ADHD(注意欠如多動症)の原因は脳の機能障害

ADHD(注意欠如多動症)は生まれつきの脳の機能障害です。ただ、その症状が起こる確かな原因はまだはっきりと解明されていません。近年の研究から、ADHD(注意欠如多動症)は行動をコントロールしている神経系に機能異常があると考えられ、脳の前頭前野との関連が有力視されています。

脳が働くためには、ドーパミンやノルアドレナリンといった神経伝達物質が必要です。しかしADHD(注意欠如多動症)の人の場合、神経伝達物質がうまく運ばれず、そのために「不注意」「多動」「衝動」の3つの特徴があらわれると考えられています。また、前頭前野の働きが弱いと、五感からの刺激を敏感に受け取りすぎてしまいます。感覚を過剰に感じるために、集中することや論理的に考えることを苦手としやすい、という説もあります。

ADHD(注意欠如多動症)は親のしつけが原因ではない

親の育て方やしつけが発達障害の原因である、と言われていたこともありますが、これは大きな誤解です。また、ADHD(注意欠如多動症)は外見からその特徴が分かりにくいため、本人の努力不足と決めつけられてしまうこともよくあります。

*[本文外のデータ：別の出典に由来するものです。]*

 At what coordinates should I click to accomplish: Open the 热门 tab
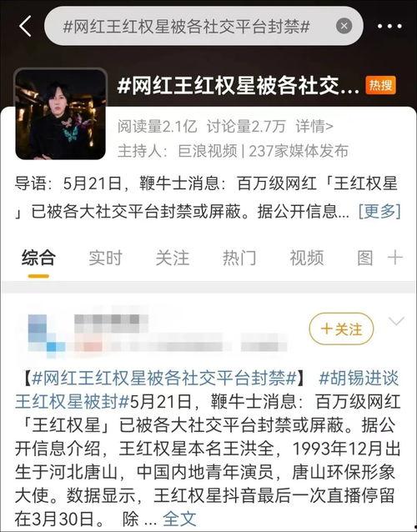click(239, 258)
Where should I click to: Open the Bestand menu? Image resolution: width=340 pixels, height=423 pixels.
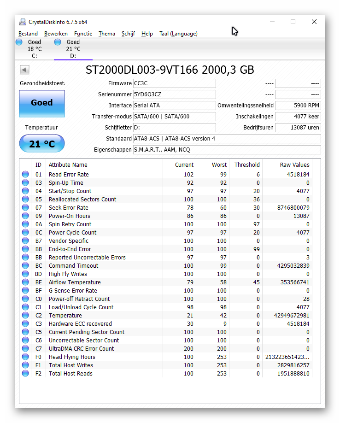pyautogui.click(x=28, y=34)
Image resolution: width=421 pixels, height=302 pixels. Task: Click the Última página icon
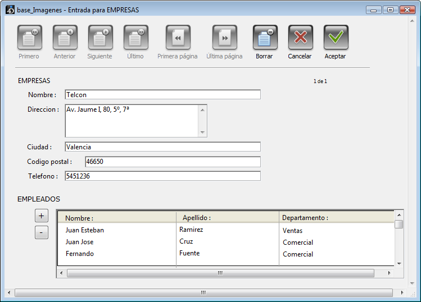click(224, 38)
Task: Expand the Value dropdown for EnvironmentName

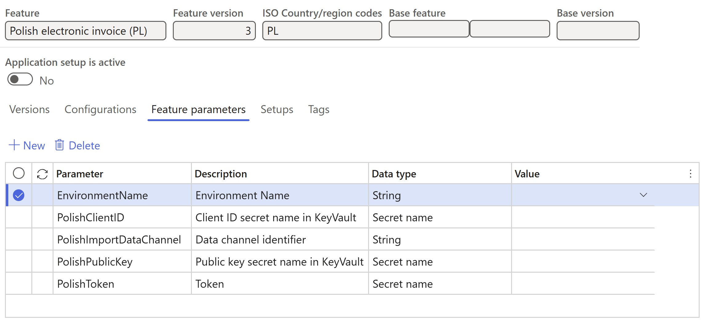Action: pos(644,195)
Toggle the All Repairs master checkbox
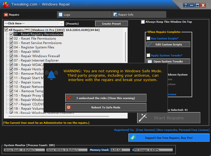 6,30
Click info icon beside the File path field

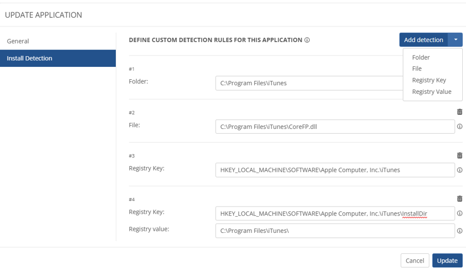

周囲から理解されず、責められたり、非難されたりということが続けば、子どもの自己肯定感は下がるばかり。「ほかの子みたいにできないから自分はダメなんだ」と自信をなくしてしまったり、「また叱られちゃうかもしれない」と萎縮してしまったりすることも。

こうした経験が重なると、ADHD(注意欠如多動症)の症状がより強くあらわれたり、うつや不安障害、不登校、ひきこもりなど、ほかの症状や問題行動が引き起こされたりすることもあります。これをADHD(注意欠如多動症)の「二次障害」と言います。一方で、「興味のあることをとことん追求できる」「行動力がある」など、ADHD(注意欠如多動症)の特性を生かして活躍している人もたくさんいます。

ADHD(注意欠如多動症)の子どもたちが自分らしくのびのびと育っていくためには、本人はもちろん、周囲の人がADHD(注意欠如多動症)の特性を理解し、適切なサポートをすることが大切だといえるでしょう。